____ EXTRAIT CHOISI

Pour son tardif numéro double d’été, TK-21 LaRevue propose un voyage singulier.

Harry Gruyaert qui fit à lui seul une bonne part de l’actualité photographique parisienne ce printemps nous a accordé un entretien, réalisé par Hervé Bernard et Jean-Louis Poitevin, qui nous permet de faire le point sur sa pratique, sa conception de la photographie et les enjeux majeurs que portent les images aujourd’hui.

Simon Morley, un artiste anglais vivant en Corée et possédant une maison en France où il passe ses vacances nous a livré des analyses pertinentes sur l’art coréen de la seconde moitié du XXe siècle. Ici, c’est de son travail d’artiste qu’il s’agit, une méditation essentielle sur les clichés, les trames mnésiques obsédantes et les possibilités de leur échapper par des jeux de recouvrement et de nomination.

Werner Lambersy, dans un texte absolument inédit, Lettre à un vieux poète, dont nous publions la prem !ère partie, tente de débusquer la puissance du chant qu’abritent les gorges nouées de notre époque malade.

Francesca Capasso est une artiste très active sur la scène italienne. Elle est présentée par Raffaella Barbato qui nous révèle comment ses œuvres travaillent à la fois sur les limites de la perception et les possibilités infinies de transmutation dont notre esprit est capable. Pour cela, elle plonge dans les arcanes de son esprit et fait émerger pour nous des éléments vitaux.

Gala Goebel est une jeune artiste dont les vidéos par leur légèreté efficace et le ton qui les anime, désenclavent les limites de notre moi en jouant sur des apparences faussement narcissiques.

Clémentine Ader, présidente de l’association TK-21, publie un premier texte pour la revue, une approche sensible et documentée de l’installation Acquaalta, réalisée pour le Palais de Tokyo à Paris, par Céleste Boursier Mougenot qui nous invite à un voyage intérieur, sombre et sonore. Rappelons qu’il occupe le pavillon français à la biennale de Venise avec des arbres mobiles qui nous rappellent malgré leur danse incertaine, la malédiction dans Macbeth : « N’aie peur de rien jusqu’au jour où le bois De Birnam marchera vers Dunsinane ».

Jean Pierre Brazs vient de publier un ouvrage aux Éditions HD et nous en présentons un passage, des remarques qui sont au cœur de nos préoccupations sur les conditions poétiques, irrationnelles, fantasmatiques et pourtant si réelles, d’apparitions de mondes inconnus juste au-delà de la limite palpable de l’horizon sous la forme d’îles insaisissables.

________

Pour chaque affirmation, répondez oui ou non selon l'extrait, en citant mot pour mot le passage qui tranche : (a) l'entretien avec Harry Gruyaert a été mené par Hervé Bernard et Jean-Louis Poitevin ; (b) Simon Morley est un artiste coréen ; (c) Clémentine Ader préside l'association TK-21. Appuyez-vous uniquement sur l'extrait.

____ DONNÉES FOURNIES

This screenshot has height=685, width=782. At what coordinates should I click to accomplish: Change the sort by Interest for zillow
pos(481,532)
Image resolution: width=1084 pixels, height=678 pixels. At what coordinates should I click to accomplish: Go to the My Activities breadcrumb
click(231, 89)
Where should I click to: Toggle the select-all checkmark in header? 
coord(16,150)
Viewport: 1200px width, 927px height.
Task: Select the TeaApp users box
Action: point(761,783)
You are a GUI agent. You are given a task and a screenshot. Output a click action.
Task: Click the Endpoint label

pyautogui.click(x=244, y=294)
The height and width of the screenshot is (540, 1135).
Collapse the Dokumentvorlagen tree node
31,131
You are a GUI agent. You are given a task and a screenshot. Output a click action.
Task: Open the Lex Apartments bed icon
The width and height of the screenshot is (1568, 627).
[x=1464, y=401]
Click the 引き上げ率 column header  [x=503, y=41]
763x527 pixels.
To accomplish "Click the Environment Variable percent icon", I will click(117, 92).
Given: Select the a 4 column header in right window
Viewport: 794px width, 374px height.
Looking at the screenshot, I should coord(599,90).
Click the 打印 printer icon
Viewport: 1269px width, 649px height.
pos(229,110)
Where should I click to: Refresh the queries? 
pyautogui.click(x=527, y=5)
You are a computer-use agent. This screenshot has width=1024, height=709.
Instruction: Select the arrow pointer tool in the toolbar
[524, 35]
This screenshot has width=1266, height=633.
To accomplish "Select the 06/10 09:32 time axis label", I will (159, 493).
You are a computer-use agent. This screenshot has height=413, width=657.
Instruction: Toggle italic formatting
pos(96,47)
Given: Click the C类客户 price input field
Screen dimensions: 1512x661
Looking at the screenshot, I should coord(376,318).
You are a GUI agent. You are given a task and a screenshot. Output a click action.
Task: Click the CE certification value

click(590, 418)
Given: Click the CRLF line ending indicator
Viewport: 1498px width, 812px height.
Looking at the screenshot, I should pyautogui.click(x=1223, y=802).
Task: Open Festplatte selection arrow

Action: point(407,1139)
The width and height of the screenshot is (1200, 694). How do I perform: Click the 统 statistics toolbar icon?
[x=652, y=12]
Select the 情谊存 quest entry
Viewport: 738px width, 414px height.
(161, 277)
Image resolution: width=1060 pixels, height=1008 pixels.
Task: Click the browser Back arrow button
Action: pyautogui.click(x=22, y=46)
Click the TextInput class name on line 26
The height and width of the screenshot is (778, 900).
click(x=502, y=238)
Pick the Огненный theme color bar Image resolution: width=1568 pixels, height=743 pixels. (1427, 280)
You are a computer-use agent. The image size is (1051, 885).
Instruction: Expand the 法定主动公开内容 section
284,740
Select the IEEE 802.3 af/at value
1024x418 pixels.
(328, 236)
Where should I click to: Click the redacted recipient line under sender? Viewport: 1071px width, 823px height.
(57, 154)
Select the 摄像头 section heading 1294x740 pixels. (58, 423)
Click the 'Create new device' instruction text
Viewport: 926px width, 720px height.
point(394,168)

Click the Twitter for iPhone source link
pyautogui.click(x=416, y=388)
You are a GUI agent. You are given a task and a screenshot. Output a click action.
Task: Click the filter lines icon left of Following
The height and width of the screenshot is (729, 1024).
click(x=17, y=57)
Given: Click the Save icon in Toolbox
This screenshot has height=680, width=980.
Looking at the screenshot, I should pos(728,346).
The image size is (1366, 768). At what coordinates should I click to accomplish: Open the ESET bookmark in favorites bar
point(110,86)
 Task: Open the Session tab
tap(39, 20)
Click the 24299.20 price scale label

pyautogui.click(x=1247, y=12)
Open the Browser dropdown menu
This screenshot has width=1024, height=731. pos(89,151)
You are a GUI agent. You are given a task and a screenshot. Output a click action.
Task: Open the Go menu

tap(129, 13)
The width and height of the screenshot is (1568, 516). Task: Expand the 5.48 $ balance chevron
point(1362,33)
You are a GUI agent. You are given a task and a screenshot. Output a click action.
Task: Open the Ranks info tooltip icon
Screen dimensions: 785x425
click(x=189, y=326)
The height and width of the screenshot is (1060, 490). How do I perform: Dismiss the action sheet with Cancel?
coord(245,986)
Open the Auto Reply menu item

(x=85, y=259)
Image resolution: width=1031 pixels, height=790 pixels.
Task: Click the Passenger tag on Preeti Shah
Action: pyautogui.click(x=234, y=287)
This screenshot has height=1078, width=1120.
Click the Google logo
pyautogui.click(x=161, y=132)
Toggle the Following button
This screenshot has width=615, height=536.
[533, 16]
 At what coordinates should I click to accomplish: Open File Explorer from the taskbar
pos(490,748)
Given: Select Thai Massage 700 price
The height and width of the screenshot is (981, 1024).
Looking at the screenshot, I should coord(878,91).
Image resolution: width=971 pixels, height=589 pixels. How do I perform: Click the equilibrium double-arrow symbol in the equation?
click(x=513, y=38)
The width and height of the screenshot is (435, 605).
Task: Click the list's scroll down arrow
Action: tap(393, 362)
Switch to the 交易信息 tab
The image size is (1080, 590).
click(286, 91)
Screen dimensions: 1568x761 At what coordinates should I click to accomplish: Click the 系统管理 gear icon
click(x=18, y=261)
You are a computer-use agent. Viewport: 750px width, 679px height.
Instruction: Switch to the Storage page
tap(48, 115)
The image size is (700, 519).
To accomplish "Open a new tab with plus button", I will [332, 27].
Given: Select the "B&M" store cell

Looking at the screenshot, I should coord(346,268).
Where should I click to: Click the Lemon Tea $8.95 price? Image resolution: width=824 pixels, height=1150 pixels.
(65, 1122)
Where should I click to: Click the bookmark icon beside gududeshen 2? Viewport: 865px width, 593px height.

________

[VOTRE RÉPONSE]:
(a) Oui : « réalisé par Hervé Bernard et Jean-Louis Poitevin ».
(b) Non : « un artiste anglais vivant en Corée ».
(c) Oui : « présidente de l’association TK-21 ».